モブには選択肢が無いのかなあ…
峰さんに代表されるモブ女子は基本的にしんちゃん愛好家という事が多いのですが、内心では本当は百合キャラが良かったなーとか色々思うところがあるのではないでしょうか。峰さんも再登場を果たすには何かのプラスαが必要だと思うのです。お味噌汁とか。
吉岡さんになったつもりでみつどもえを読むと、いつしかそこには矢印が浮かんで来ます。キャラクターの魅力に加え、それぞれのキャラの関係性が際立っているからこそみつどもえは少年誌のギャグマンガという枠を超えた人気を博しているのではないでしょうか(現在形)。そしてみつどもえの良さはキャラ同士の関係性を内包しながら、あくまでギャグマンガとしてぶれないところにあると思います。
みつどもえの主役は丸井家三姉妹である以上、太い矢印はこの三人に集まっています。まずはみつば。とてつもなく太い矢印が杉ちゃんから突き刺さっています。よくありそうな意地悪なライバルキャラから始まって、その内実が狂おしい程の愛である事が徐々に明らかになって行く過程は初期のみつどもえの主旋律とでも言うべきものです。それを受け止めるみっちゃんの優しさはまさに主役にふさわしい。
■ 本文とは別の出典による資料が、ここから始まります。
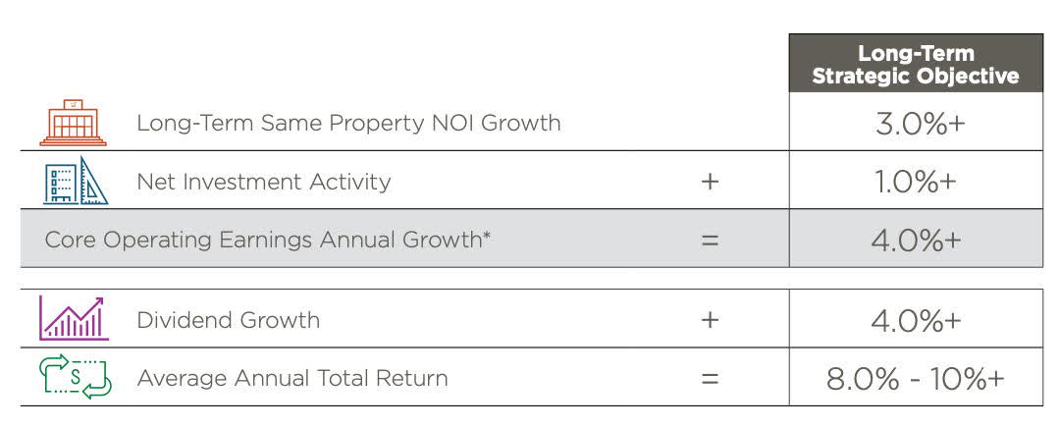
Task: Click the Long-Term Same Property NOI Growth label
Action: coord(348,123)
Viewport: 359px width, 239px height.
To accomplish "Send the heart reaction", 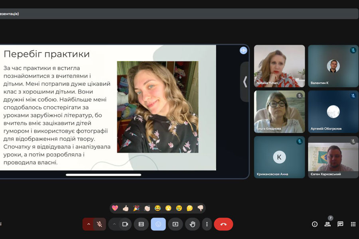I will coord(115,208).
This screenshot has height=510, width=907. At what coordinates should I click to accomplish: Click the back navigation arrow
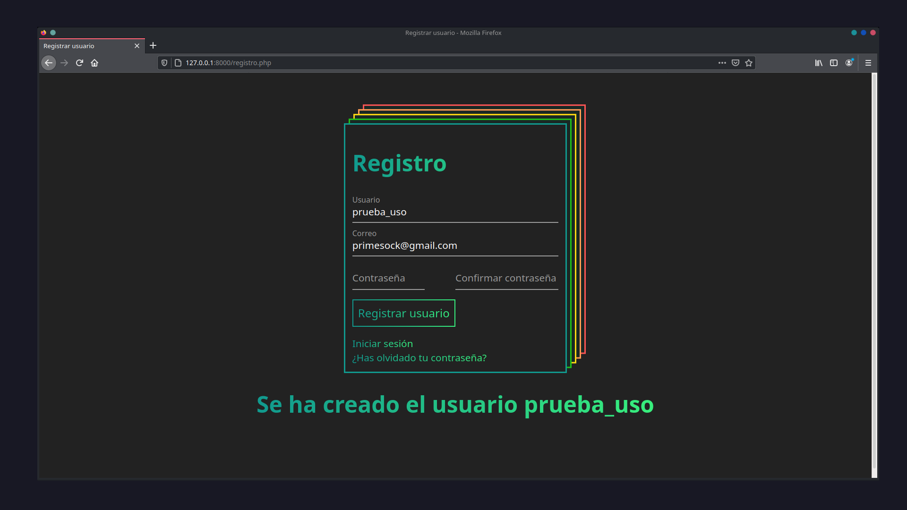point(49,63)
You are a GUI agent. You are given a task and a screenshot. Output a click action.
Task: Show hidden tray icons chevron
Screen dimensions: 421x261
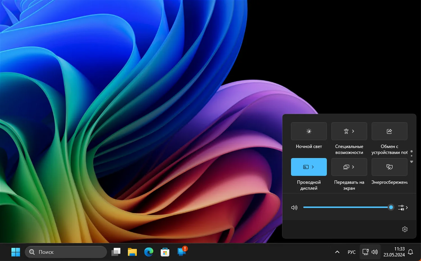point(337,252)
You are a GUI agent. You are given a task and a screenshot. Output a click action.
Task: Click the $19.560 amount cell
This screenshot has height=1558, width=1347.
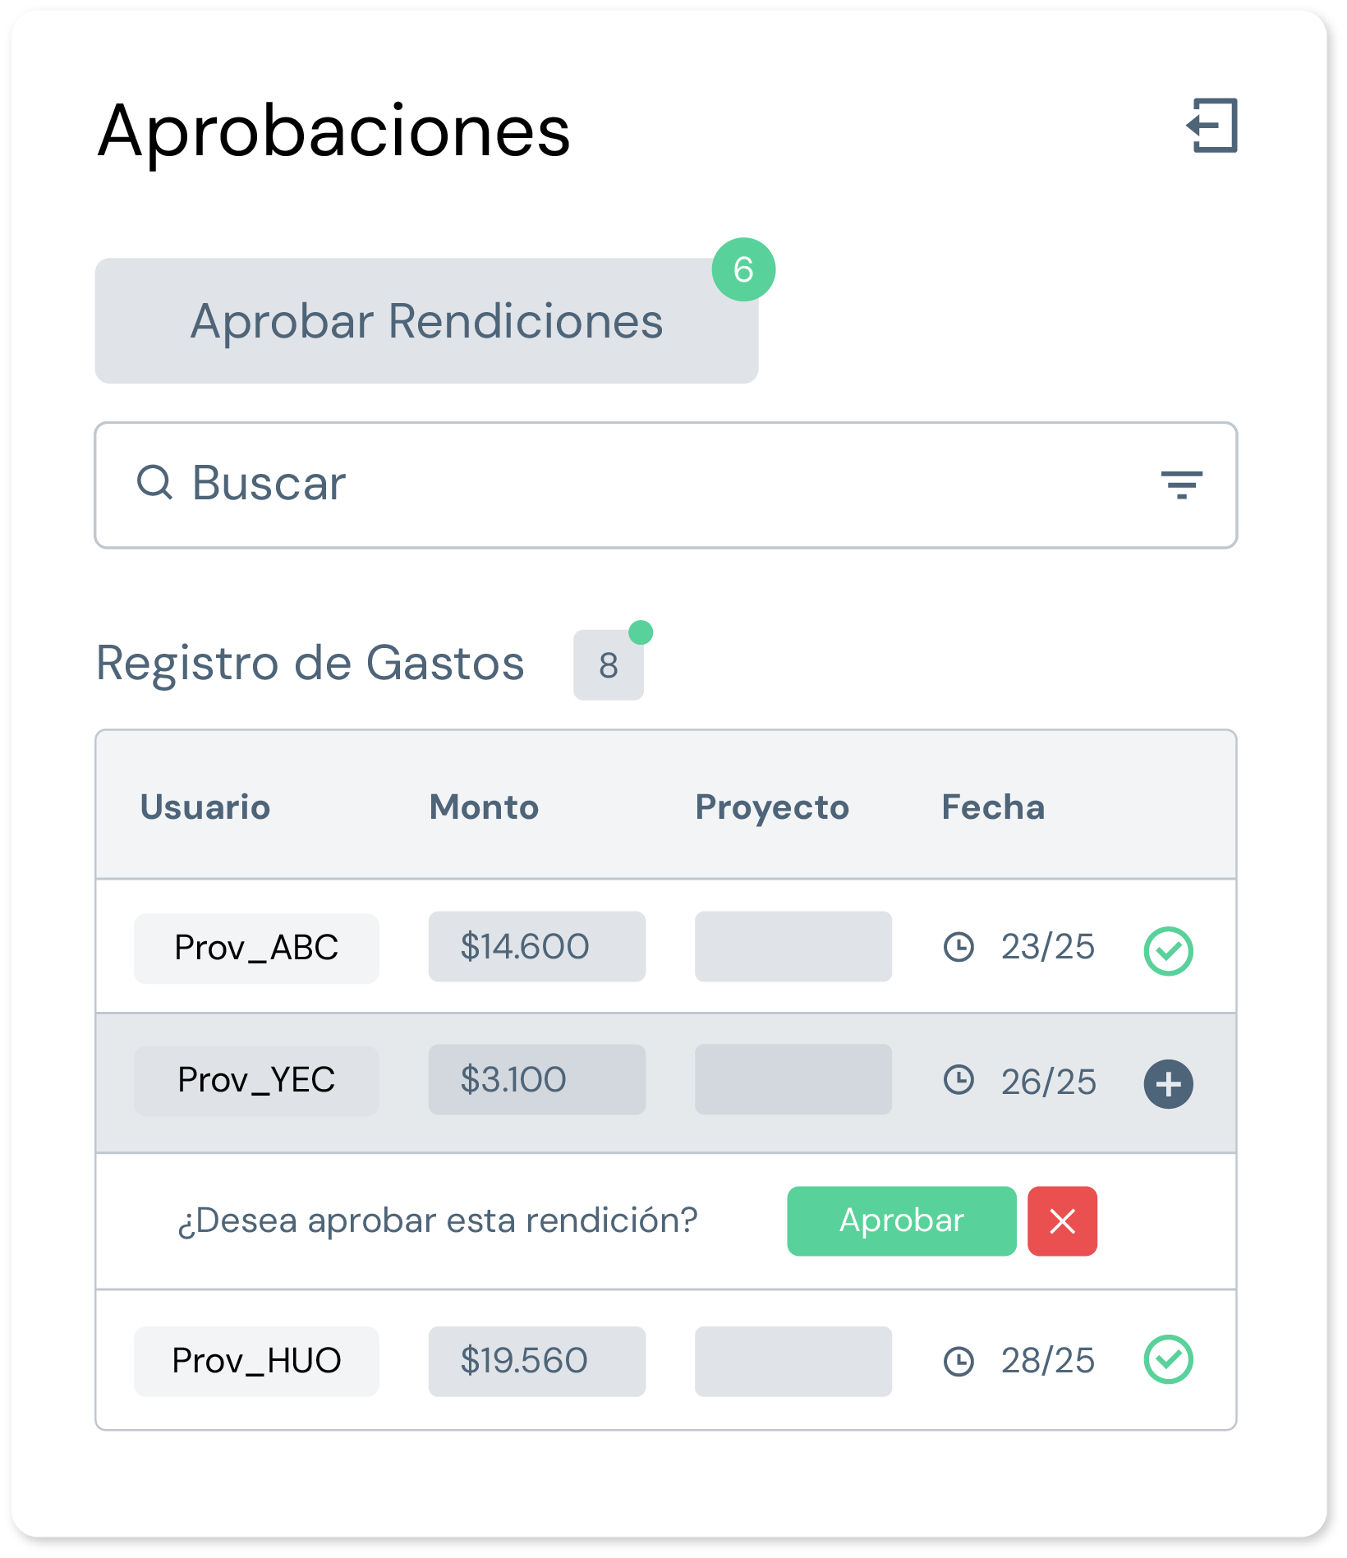click(536, 1361)
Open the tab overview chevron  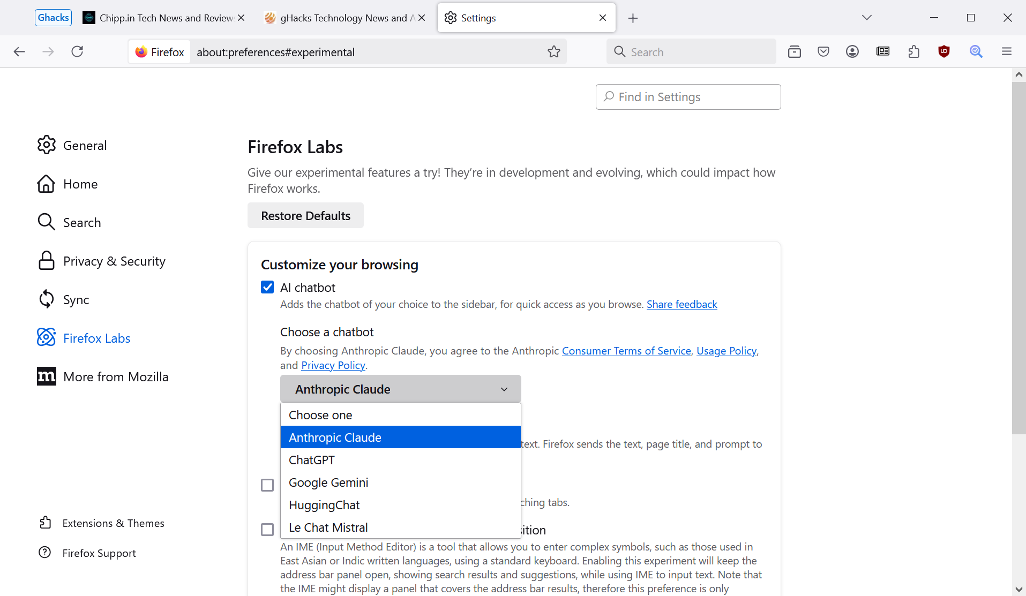click(x=866, y=17)
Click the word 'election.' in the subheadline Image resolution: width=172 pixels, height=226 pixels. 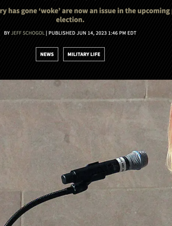coord(70,20)
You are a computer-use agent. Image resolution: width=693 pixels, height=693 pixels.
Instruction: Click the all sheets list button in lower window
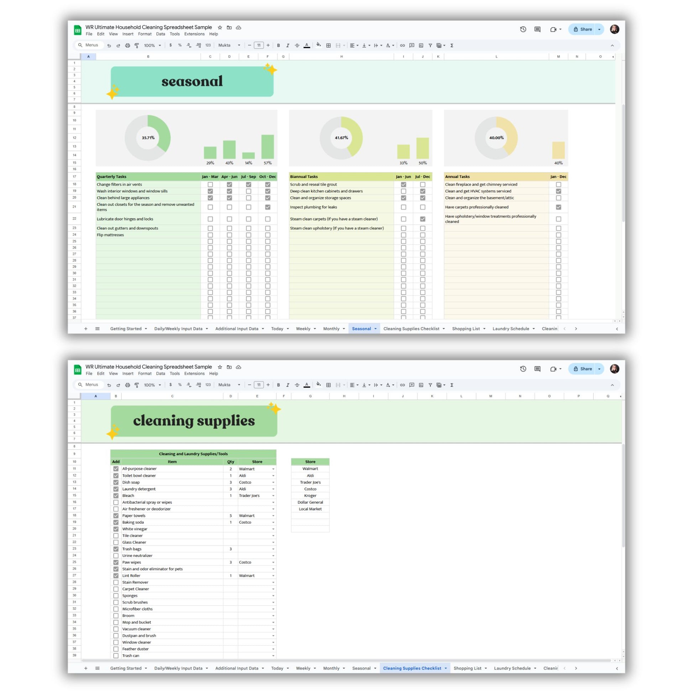click(97, 668)
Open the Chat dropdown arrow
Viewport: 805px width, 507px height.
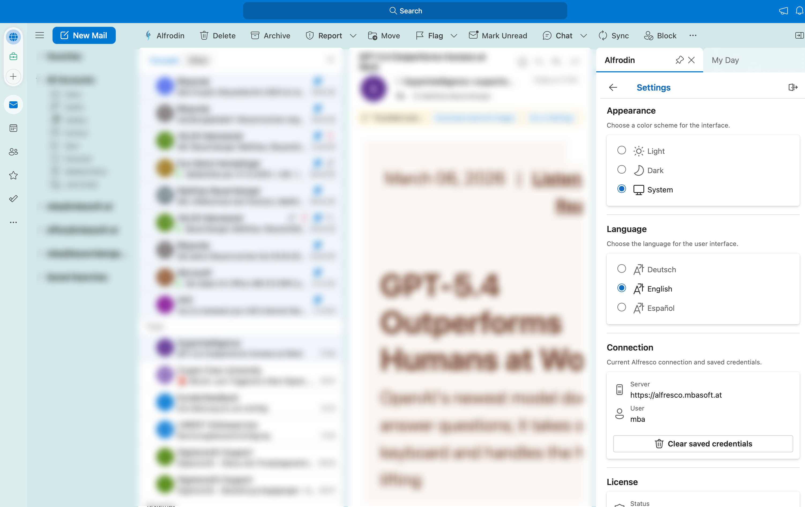[x=584, y=36]
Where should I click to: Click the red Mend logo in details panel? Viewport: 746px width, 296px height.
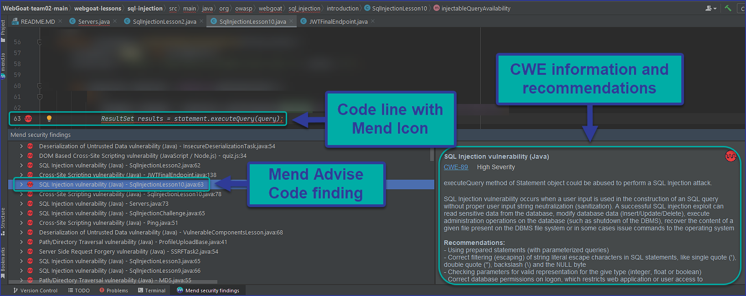coord(731,156)
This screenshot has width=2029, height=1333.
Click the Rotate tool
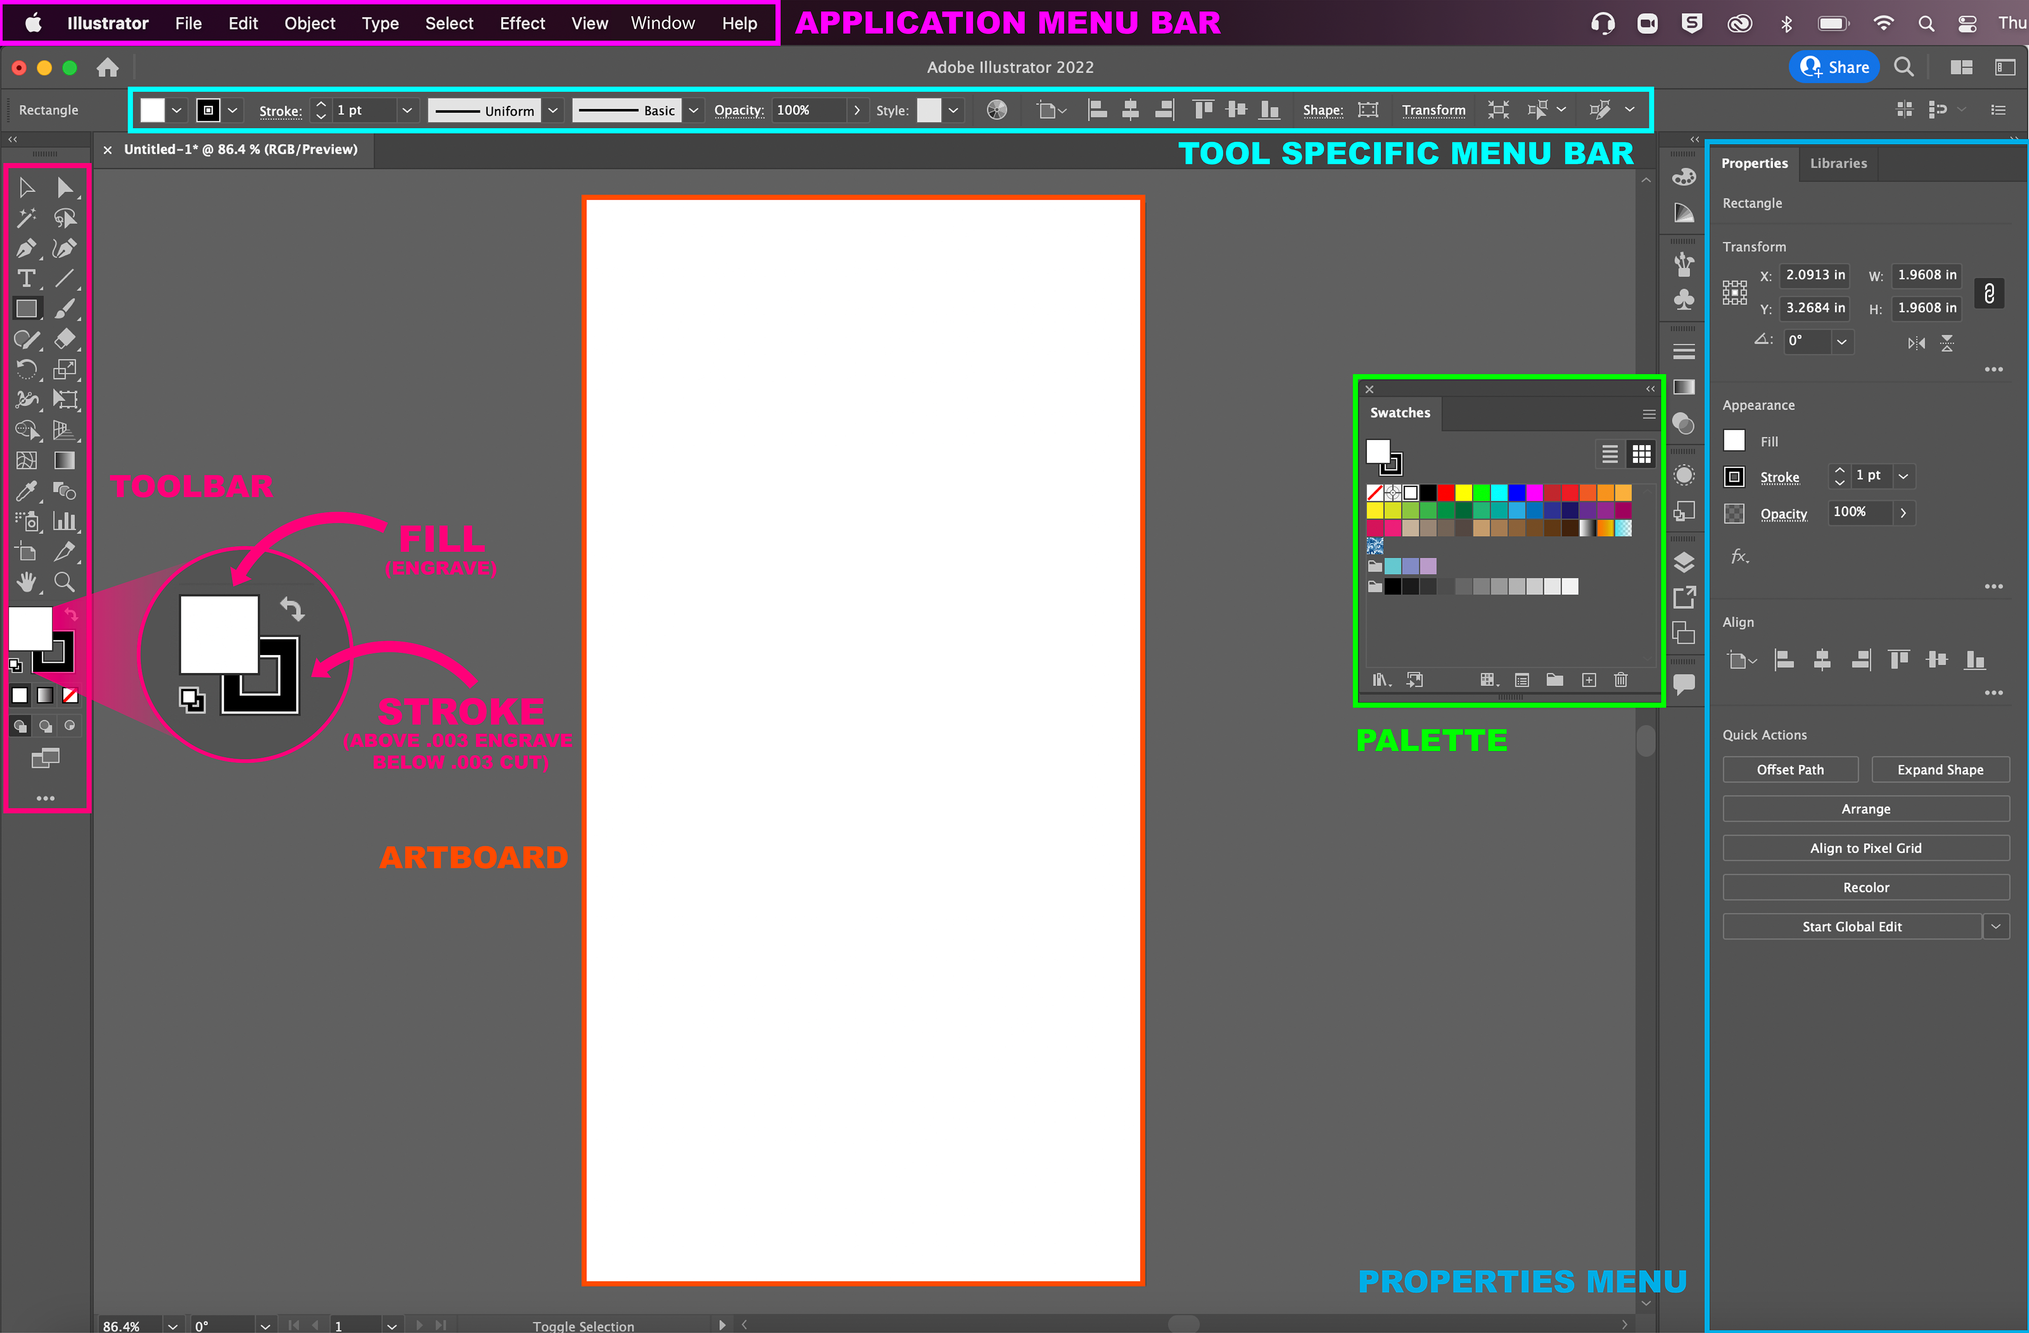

そしてふたば。幼馴染のしんちゃんとの間に何者にも割って入れない両矢印を築いています。しんちゃんの背中には無数の片矢印が刺さっていますが、しんちゃんが望んでいるのはシンプルな関係だと思います。そこに悲喜劇が生まれるので、ギャグマンガである以上しんちゃんはそのギャップを自分の運命として背負って行かざるを得ません。それを支えるのがふたばであり、その事がさらにふたばへの関係を強めているのではないでしょうか。
ひとははモテモテです。松岡さん、宮下さんという「二大鬱陶しいヒト」に擦り寄られていました。しかしこれはひとはが心を閉ざしがちであったためで、皆と打ち解けて来た最近では宮下さんとの関係も正常化し、松岡さんとも普通に付き合っています。最近は杉ちゃんとの同志的な連帯も目立つようになりました。肝心な矢部っちですが、こちらも安定してますね。ガチレン仲間としての関係を確立してからはあまり進展しなくなってしまいました。矢部っちが教師としての立場を崩さないのは偉いと思います。
レギュラー陣で際立つのは吉岡さんと宮下さんであるのは仕方がありません。この二人の間は矢印すら存在を許されないくらいに接近しています。電子を共有してしまうレベルです。これは自然の摂理として仕方がありません。教科書に書かれていないのはあまりに普遍的すぎるからです。
異彩を放つのは松岡さんと端正なラブレターの久保田君ではないでしょうか。この関係は以後久保田君が一切出て来ない事から悲劇的な側面すら見えて来ます。霊の世界で一人松岡さんを待ってはいはしないか。その後何かフォローがあったのか…見落としているのかもしれませんが。
本気で相関図を書いたら大変な事になるみつどもえ。のりお先生自身が6巻で相関図を書いていらっしゃるとおり、キャラ同士の関係性は作品世界の骨格とも言えるものだと思います。連載再開を待ち望んでやまないのは、私たち自身がこの構造のなかにすでに取り込まれてしまっているからではないでしょうか。